• [Page text]

* Begin *

On Wed, Nov 02, 2022 at 11:45:43AM +0100, Theo Buehler wrote:
> Not all callers of valid_uri() ensure that the uri passed in is actually
> a C string and the API implies at least that uri[usz - 1] != '\0' is
> allowed. For example, x509_location() a priori doesn't pass a C string
> and Job will soon add a second instance. I think we should explicitly
> length check uri to be long enough before calling strncasecmp() on it.
> 
> The diff below is mostly cosmetic as it happens to be the case that
> libcrypto NUL-terminates ASN.1 strings for historical reasons, but this
> is an implementation detail and design mistake (general ASN.1 strings
> can have embedded NULs) that we shouldn't rely on.
> 
> The diff does change behavior in that a naked "https://"; will no longer
> be considered a valid uri (which I'm pretty sure it isn't, but I may
> have missed a corner case in the spec).

* End *

• [Recorded information]
* Begin *

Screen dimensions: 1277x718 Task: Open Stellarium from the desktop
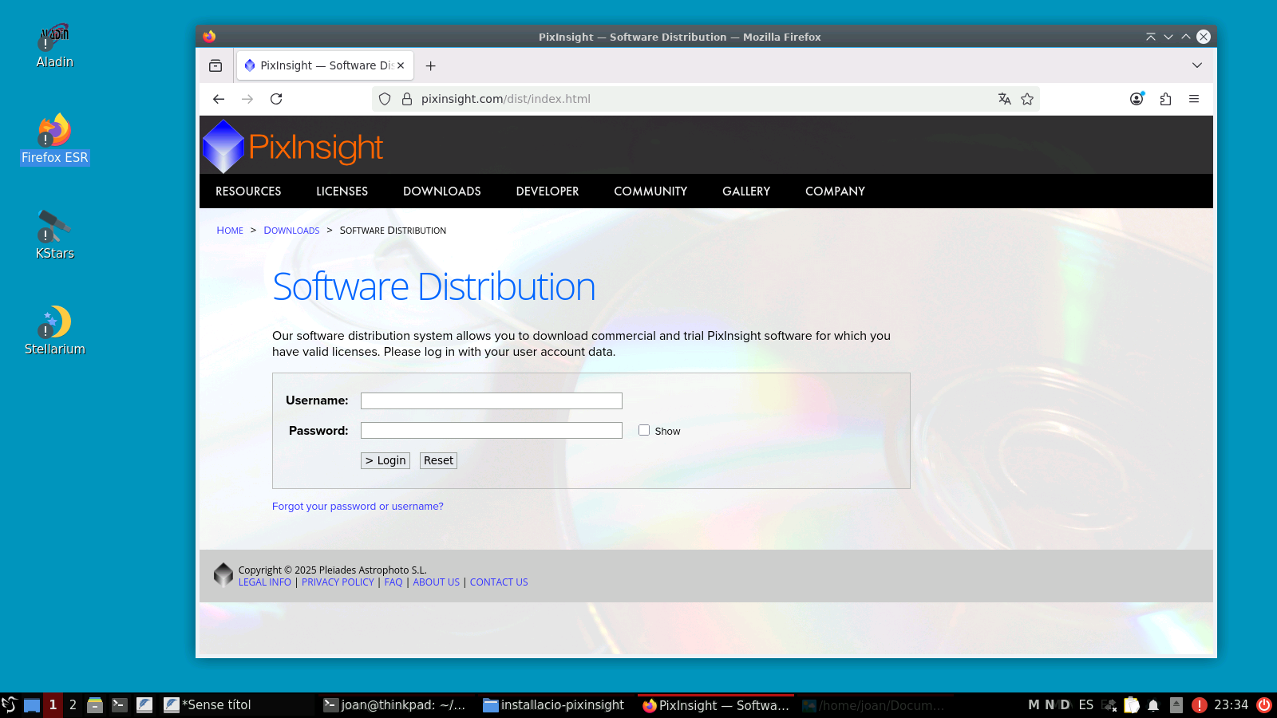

* End *

• [Parts of the exercise]
a – In the mailing-list message, which function does the writer say should be called only after uri is checked to be long enough?
b – Translate this sentence from the mailing-list message into Spanish: "I think we should explicitly length check uri to be long enough before calling strncasecmp() on it."
c – Write out the passage of the mailing-list message from "On Wed, Nov" to "shouldn't rely on.".
The material was drawn from a source unrelated to the mailing-list message.

• [Replies]
a – strncasecmp()

b – Creo que deberíamos comprobar explícitamente que uri tenga la longitud suficiente antes de llamar a strncasecmp() sobre ella.

c –
On Wed, Nov 02, 2022 at 11:45:43AM +0100, Theo Buehler wrote:
> Not all callers of valid_uri() ensure that the uri passed in is actually
> a C string and the API implies at least that uri[usz - 1] != '\0' is
> allowed. For example, x509_location() a priori doesn't pass a C string
> and Job will soon add a second instance. I think we should explicitly
> length check uri to be long enough before calling strncasecmp() on it.
> 
> The diff below is mostly cosmetic as it happens to be the case that
> libcrypto NUL-terminates ASN.1 strings for historical reasons, but this
> is an implementation detail and design mistake (general ASN.1 strings
> can have embedded NULs) that we shouldn't rely on.